Today, Ignatius looks prophetic. Bush's tenure as commander-in-chief has been a disaster, mainly because his advisors repeatedly misjudged the challenges facing the nation. The most traumatic terrorist attack in history, the failure to control migration across the southern border, the proliferation of nuclear weapons among the world's worst regimes, the specter of defeat in Iraq -- how many failures are needed before voters decide the Republican reputation for defending the nation is about as reliable as their former reputation for fiscal prudence? In other words, when will voters give Democrats another chance to prove they're serious about national defense? Judging from Bush's record, it won't be long.
--Homeland security: In the biggest defense speech of his first presidential campaign, George Bush pledged to "defend the American people against missiles and terror." Today, midway through Bush's second term, the nation still doesn't have an operational missile-defense system and still hasn't recovered from the 9-11 terrorist atrocities that occurred on his watch. Osama bin Laden is still at large and half a million illegal immigrants still cross the southern border every year. The response to Hurricane Katrina revealed a federal government incapable of dealing with domestic disasters. National Guard first-responders in the U.S. have been stripped of chemical-detection and night-vision equipment to supply forces in Iraq. So where does Bush focus his political energies? On assuring that a state-controlled Arab company can run U.S. ports. No wonder we all feel safer now than when Bill Clinton was president.
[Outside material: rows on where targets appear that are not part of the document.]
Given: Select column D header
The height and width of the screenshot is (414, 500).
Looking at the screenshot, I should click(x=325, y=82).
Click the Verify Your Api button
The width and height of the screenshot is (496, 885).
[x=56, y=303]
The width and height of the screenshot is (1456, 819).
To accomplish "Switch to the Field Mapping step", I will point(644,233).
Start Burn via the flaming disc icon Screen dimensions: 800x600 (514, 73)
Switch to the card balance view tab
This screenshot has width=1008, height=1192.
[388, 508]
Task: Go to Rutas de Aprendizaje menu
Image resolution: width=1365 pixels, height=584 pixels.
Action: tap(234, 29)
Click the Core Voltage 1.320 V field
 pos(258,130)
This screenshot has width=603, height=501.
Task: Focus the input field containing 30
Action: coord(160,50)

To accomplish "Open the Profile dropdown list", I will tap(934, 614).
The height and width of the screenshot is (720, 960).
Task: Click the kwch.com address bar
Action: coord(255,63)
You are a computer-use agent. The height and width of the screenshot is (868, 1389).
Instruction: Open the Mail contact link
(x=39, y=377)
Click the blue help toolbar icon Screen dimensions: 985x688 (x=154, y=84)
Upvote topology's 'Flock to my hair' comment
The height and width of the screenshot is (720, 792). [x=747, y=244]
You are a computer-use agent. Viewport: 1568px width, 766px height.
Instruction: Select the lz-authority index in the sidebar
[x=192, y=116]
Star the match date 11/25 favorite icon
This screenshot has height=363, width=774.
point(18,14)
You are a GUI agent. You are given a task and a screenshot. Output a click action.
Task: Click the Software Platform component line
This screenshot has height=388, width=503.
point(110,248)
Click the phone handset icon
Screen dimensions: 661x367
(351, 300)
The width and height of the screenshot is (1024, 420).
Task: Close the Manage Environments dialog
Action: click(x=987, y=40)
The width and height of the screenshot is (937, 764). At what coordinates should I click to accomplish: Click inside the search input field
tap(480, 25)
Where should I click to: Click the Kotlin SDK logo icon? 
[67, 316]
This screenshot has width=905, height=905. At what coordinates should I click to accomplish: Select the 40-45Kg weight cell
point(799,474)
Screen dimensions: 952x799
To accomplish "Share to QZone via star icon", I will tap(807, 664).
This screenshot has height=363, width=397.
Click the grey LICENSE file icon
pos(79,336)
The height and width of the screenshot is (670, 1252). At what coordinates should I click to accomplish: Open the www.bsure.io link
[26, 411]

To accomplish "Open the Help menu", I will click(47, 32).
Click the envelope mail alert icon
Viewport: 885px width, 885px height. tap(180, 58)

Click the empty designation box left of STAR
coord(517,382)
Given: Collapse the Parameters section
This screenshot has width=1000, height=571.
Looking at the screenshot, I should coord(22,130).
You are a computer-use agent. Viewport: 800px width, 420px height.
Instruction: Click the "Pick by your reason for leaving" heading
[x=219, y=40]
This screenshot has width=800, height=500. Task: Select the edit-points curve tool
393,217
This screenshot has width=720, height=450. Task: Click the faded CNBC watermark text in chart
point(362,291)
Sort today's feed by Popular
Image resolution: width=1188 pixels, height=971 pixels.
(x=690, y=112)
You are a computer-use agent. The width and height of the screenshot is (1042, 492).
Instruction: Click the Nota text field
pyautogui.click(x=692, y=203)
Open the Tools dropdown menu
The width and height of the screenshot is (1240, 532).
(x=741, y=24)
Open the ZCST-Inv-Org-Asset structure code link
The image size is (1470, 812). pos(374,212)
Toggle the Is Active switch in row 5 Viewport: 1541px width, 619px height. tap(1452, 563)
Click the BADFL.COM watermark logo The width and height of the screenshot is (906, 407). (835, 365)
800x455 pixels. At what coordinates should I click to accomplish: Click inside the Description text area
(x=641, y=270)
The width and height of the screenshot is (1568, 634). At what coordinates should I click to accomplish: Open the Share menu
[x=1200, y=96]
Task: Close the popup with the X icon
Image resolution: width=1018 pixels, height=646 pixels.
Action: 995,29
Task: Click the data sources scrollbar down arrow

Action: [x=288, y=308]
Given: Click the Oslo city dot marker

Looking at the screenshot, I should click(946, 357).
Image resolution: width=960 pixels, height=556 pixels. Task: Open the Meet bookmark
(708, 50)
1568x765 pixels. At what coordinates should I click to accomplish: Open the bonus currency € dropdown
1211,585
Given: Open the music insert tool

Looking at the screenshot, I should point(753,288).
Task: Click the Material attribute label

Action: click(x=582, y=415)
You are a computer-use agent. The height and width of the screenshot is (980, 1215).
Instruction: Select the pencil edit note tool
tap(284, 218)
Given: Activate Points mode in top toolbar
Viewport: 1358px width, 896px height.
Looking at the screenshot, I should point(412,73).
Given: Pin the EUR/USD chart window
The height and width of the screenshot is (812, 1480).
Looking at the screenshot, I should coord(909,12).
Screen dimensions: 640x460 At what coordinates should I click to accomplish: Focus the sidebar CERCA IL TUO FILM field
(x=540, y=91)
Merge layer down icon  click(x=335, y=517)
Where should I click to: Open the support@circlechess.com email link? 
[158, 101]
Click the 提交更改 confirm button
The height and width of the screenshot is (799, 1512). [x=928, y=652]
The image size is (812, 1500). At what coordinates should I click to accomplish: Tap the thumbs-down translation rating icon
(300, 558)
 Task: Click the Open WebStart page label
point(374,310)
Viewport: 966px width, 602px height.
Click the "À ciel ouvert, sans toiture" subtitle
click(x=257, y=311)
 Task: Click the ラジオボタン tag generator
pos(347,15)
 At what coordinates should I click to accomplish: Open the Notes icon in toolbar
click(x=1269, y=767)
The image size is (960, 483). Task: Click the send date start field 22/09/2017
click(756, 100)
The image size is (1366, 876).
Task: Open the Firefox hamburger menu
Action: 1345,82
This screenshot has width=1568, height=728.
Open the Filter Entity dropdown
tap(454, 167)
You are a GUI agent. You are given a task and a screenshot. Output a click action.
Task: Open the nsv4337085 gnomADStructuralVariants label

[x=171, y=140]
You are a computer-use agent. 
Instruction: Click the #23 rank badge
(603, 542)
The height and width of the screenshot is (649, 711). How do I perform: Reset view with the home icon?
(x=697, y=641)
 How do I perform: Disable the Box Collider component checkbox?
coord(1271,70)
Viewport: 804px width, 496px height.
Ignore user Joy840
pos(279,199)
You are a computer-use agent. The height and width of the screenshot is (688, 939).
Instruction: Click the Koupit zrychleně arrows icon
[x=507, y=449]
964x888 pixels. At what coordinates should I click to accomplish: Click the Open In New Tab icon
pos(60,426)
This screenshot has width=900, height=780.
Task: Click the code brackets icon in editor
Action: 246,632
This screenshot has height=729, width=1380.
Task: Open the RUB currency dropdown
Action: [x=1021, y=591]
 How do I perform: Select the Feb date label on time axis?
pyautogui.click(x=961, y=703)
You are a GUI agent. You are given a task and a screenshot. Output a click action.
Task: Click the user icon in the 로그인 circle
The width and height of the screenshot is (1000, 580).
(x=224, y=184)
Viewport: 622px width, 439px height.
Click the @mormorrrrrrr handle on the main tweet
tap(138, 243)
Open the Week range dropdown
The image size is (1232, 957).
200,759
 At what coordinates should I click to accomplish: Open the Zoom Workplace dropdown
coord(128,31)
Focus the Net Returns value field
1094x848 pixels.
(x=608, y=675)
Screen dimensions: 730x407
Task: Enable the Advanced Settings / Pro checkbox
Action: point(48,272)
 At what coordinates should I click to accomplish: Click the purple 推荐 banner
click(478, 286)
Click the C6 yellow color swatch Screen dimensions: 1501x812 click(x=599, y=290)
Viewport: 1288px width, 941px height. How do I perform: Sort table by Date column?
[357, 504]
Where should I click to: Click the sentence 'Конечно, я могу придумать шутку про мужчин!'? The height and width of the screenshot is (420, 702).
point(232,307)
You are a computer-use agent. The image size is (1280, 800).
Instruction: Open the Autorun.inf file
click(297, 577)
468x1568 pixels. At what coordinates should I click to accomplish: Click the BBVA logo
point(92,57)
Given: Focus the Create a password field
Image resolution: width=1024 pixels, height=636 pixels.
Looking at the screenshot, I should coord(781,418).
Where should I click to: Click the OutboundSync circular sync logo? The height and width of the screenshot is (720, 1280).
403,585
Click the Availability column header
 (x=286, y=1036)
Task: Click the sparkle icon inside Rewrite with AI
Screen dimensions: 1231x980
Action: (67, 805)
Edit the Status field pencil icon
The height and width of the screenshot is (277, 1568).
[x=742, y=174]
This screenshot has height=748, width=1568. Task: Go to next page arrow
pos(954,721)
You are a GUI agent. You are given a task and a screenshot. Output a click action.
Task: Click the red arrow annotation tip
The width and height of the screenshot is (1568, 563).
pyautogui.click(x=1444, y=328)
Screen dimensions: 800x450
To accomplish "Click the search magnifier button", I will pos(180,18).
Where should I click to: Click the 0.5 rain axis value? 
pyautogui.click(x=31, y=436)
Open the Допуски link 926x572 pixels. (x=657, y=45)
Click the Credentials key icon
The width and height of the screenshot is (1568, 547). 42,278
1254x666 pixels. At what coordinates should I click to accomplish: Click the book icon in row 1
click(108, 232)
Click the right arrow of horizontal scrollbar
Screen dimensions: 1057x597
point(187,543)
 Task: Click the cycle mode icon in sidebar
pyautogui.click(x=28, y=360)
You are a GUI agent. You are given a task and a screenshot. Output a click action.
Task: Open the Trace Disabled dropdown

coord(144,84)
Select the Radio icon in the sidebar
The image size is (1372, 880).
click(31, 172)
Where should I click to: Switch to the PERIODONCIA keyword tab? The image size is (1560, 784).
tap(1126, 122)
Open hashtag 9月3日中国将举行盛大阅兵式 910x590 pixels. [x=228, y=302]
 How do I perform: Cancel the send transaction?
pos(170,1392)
--Defeating Terrorism: The president's partisans say he has prevented a repeat of 9-11 attacks by waging an unrelenting war on terrorists. But if that war was being waged effectively, wouldn't Osama and Omar, Zawahiri and Zarkawi be in custody? A more likely explanation for the lack of follow-on attacks is that the terrorists aren't very capable beyond their native lands. Once you embrace that view, though, their one big success in America on 9-11 looks even more embarrassing for Bush. So the administration prefers to paint the terrorist challenge in lurid, Cold War terms (as Rebecca Christie of Dow Jones newswires recently noted). Unfortunately, the alarmist interpretation has become self-fulfilling in Iraq, because every nut in the world now knows that a handful of poorly-equipped but dedicated extremists can tie down the U.S. military indefinitely.
--Preventing Proliferation: The Pentagon's recently completed quadrennial defense review identifies weapons of mass destruction as the most urgent category of emerging threats that the nation faces. However, the administration's fiscal 2007 defense spending request that accompanied the quadrennial review to Capitol Hill proposes to spend 95% of the military budget on other things. Very little has been accomplished on Bush's watch to slow the acquisition of nuclear weapons by Pakistan, Iran and North Korea. Aside from invoking ritual incantations about needing better intelligence, administration policymakers don't seem to have a clue what to do about nuclear (or chemical, or biological) proliferation.
Maybe it's time to give the Democrats a chance, before 9-11 looks like a footnote to far worse times.